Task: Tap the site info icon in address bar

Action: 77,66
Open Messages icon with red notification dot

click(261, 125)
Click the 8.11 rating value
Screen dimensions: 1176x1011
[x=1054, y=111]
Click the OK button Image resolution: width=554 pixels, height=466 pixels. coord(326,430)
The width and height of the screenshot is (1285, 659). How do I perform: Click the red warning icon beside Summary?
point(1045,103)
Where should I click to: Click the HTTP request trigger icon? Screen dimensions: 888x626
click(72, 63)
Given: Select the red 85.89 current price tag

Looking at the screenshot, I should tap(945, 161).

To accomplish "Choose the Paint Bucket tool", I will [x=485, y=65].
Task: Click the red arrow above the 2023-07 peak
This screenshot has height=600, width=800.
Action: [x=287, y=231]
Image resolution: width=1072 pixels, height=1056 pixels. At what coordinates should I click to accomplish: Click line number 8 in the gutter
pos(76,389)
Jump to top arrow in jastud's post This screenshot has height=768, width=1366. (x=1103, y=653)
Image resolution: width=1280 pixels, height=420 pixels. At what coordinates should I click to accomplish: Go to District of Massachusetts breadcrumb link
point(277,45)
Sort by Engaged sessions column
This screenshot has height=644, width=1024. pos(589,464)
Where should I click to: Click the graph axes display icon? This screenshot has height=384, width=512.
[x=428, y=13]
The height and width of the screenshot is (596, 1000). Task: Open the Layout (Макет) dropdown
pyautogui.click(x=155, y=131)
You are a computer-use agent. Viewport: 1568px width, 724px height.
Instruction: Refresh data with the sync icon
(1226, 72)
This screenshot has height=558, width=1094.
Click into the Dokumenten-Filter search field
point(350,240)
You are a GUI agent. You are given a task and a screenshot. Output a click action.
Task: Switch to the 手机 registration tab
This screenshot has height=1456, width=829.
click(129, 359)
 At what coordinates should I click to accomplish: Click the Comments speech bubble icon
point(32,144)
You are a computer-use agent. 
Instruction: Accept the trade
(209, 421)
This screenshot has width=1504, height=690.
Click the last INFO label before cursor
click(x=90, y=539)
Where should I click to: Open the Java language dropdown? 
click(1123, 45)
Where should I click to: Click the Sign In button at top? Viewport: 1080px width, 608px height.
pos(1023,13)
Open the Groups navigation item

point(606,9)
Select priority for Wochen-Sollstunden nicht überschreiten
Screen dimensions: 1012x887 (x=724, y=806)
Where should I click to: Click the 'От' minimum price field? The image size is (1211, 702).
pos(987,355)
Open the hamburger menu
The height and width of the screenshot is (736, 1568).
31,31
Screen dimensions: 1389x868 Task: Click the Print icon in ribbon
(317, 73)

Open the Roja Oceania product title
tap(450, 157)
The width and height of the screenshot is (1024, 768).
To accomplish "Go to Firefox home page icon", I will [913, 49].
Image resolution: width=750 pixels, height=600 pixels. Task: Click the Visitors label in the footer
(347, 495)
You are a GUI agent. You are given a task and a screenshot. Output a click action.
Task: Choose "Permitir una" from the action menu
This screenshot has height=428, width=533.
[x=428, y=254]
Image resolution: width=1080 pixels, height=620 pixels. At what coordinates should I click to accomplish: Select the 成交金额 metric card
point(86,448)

# [Task brief]
Repeat every line of the listing, word for word.

# [Answer to this problem]
Task: Tap the site info icon in address bar

Action: 77,66
Open Messages icon with red notification dot

click(261, 125)
Click the 8.11 rating value
Screen dimensions: 1176x1011
[x=1054, y=111]
Click the OK button Image resolution: width=554 pixels, height=466 pixels. coord(326,430)
The width and height of the screenshot is (1285, 659). How do I perform: Click the red warning icon beside Summary?
point(1045,103)
Where should I click to: Click the HTTP request trigger icon? Screen dimensions: 888x626
click(72, 63)
Given: Select the red 85.89 current price tag

Looking at the screenshot, I should tap(945, 161).

To accomplish "Choose the Paint Bucket tool", I will [x=485, y=65].
Task: Click the red arrow above the 2023-07 peak
This screenshot has height=600, width=800.
Action: [x=287, y=231]
Image resolution: width=1072 pixels, height=1056 pixels. At what coordinates should I click to accomplish: Click line number 8 in the gutter
pos(76,389)
Jump to top arrow in jastud's post This screenshot has height=768, width=1366. (x=1103, y=653)
Image resolution: width=1280 pixels, height=420 pixels. At what coordinates should I click to accomplish: Go to District of Massachusetts breadcrumb link
point(277,45)
Sort by Engaged sessions column
This screenshot has height=644, width=1024. pos(589,464)
Where should I click to: Click the graph axes display icon? This screenshot has height=384, width=512.
[x=428, y=13]
The height and width of the screenshot is (596, 1000). Task: Open the Layout (Макет) dropdown
pyautogui.click(x=155, y=131)
You are a computer-use agent. Viewport: 1568px width, 724px height.
Instruction: Refresh data with the sync icon
(1226, 72)
This screenshot has height=558, width=1094.
Click into the Dokumenten-Filter search field
point(350,240)
You are a GUI agent. You are given a task and a screenshot. Output a click action.
Task: Switch to the 手机 registration tab
This screenshot has height=1456, width=829.
click(129, 359)
 At what coordinates should I click to accomplish: Click the Comments speech bubble icon
point(32,144)
You are a computer-use agent. 
Instruction: Accept the trade
(209, 421)
This screenshot has width=1504, height=690.
Click the last INFO label before cursor
click(x=90, y=539)
Where should I click to: Open the Java language dropdown? 
click(1123, 45)
Where should I click to: Click the Sign In button at top? Viewport: 1080px width, 608px height.
pos(1023,13)
Open the Groups navigation item

point(606,9)
Select priority for Wochen-Sollstunden nicht überschreiten
Screen dimensions: 1012x887 (x=724, y=806)
Where should I click to: Click the 'От' minimum price field? The image size is (1211, 702).
pos(987,355)
Open the hamburger menu
The height and width of the screenshot is (736, 1568).
31,31
Screen dimensions: 1389x868 Task: Click the Print icon in ribbon
(317, 73)

Open the Roja Oceania product title
tap(450, 157)
The width and height of the screenshot is (1024, 768).
To accomplish "Go to Firefox home page icon", I will [913, 49].
Image resolution: width=750 pixels, height=600 pixels. Task: Click the Visitors label in the footer
(347, 495)
You are a GUI agent. You are given a task and a screenshot. Output a click action.
Task: Choose "Permitir una" from the action menu
This screenshot has height=428, width=533.
[x=428, y=254]
Image resolution: width=1080 pixels, height=620 pixels. At what coordinates should I click to accomplish: Select the 成交金额 metric card
point(86,448)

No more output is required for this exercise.